Im Zeitalter der Dekarbonisierung ist es zu einer Priorität der Industrie geworden, Wege zu finden, um die Gewinnung von geothermischer Energie aus großen Tiefen zu sichern. Der außerordentliche Professor Brice Lecampion und sein Team vom Labor für Geoenergie und Chair gaznat (GEL) haben sich auf die Modellierung der verschiedenen Verhaltensweisen des Untergrunds spezialisiert. Sie beschäftigen sich mit den Auswirkungen der Geothermie, insbesondere mit den Folgen der Interaktionen von Flüssigkeitsströmungen in Gesteinsverwerfungen. Diese Forschungsgebiete sind das Herzstück der aktuellen Technologien, die mit der Gewinnung dieser erneuerbaren Energie verbunden sind. Ihre neueste Entdeckung, die in der Fachzeitschrift Proceedings of the Royal Society A veröffentlicht wurde, liefert neue Erkenntnisse auf diesem Gebiet, insbesondere ein besseres Verständnis der zugrunde liegenden physikalischen Mechanismen, die Erdbeben während und nach geothermischen Operationen auslösen.

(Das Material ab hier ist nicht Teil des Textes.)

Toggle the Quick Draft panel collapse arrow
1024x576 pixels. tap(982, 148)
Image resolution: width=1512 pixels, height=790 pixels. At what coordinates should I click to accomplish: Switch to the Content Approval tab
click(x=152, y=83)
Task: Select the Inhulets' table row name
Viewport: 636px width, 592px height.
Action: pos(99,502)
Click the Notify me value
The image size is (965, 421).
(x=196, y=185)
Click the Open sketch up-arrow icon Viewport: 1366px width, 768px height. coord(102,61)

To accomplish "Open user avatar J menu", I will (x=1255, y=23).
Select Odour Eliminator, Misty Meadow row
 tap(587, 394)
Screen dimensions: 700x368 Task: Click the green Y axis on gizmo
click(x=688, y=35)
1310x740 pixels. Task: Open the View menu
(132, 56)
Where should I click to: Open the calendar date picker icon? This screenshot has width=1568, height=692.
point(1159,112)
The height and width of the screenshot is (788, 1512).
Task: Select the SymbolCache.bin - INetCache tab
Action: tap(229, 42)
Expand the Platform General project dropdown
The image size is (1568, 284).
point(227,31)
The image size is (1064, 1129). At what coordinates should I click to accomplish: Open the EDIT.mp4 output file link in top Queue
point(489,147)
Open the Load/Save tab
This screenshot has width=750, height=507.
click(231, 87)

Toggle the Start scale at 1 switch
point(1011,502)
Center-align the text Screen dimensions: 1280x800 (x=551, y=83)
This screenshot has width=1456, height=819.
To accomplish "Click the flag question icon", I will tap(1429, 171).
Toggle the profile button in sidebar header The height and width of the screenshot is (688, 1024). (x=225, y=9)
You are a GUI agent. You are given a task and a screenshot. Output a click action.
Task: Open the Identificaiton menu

In der Schweiz wie auch anderswo führen einige Pilotprojekte für Geothermie in großer Tiefe (zwischen 4 und 6 km unter der Oberfläche) zu Spannungen unter der lokalen Bevölkerung aufgrund der berühmten damit verbundenen seismischen Risiken und der möglichen Verschmutzung des Untergrunds. Das jüngste Beispiel ist das Projekt in Haute-Sorne im Kanton Jura, das die Bewohnerinnen und Bewohner spaltet.
Die Rolle der hydraulischen Stimulation
Bohrungen in mittlerer Tiefe finden hingegen in durchlässigen Böden statt, in denen das Wasser leicht zirkuliert. Bei der Erkundung von Reservoirs in größerer Tiefe werden die Böden in der Regel undurchlässiger. Die Technologie, die in solchen Fällen eingesetzt wird, nennt man hydraulische Stimulation. Im Untergrund gibt es bereits viele natürliche Risse, die als Wege dienen, um Wasser durchzulassen. Entweder stimulieren Ingenieure diese vorhandenen Risse mit Flüssigkeitsinjektionen oder sie schaffen künstlich neue Risse, um die Durchlässigkeit des Bodens zu erhöhen. Das größte Risiko bei der hydraulischen Stimulation besteht darin, dass sie Erdbeben auslöst. Dies geschah zum Beispiel 2006 bei einem Pilotprojekt in Basel. Die Flüssigkeitsinjektionsvorgänge führten zu einem Erdbeben der Stärke 3 und damit zum Abbruch des Projekts.Wir haben uns auf diese Mikrobeben konzentriert, die in einer zweiten Phase auftreten, einige Tage bis Monate nachdem die Injektionen eingestellt wurden.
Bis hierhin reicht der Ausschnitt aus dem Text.